** Start **

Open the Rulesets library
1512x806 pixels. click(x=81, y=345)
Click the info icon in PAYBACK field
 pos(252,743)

** End **
** Start **

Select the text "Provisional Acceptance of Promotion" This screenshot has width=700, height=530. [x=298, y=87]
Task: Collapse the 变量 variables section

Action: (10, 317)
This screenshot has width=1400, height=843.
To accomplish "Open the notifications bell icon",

** End **

Can you recast the material starting at the line that contains "This screenshot has width=1400, height=843." and ending at the line that contains "the notifications bell" as a numbered list, omitting any blank lines?

1. This screenshot has width=1400, height=843.
2. To accomplish "Open the notifications bell icon",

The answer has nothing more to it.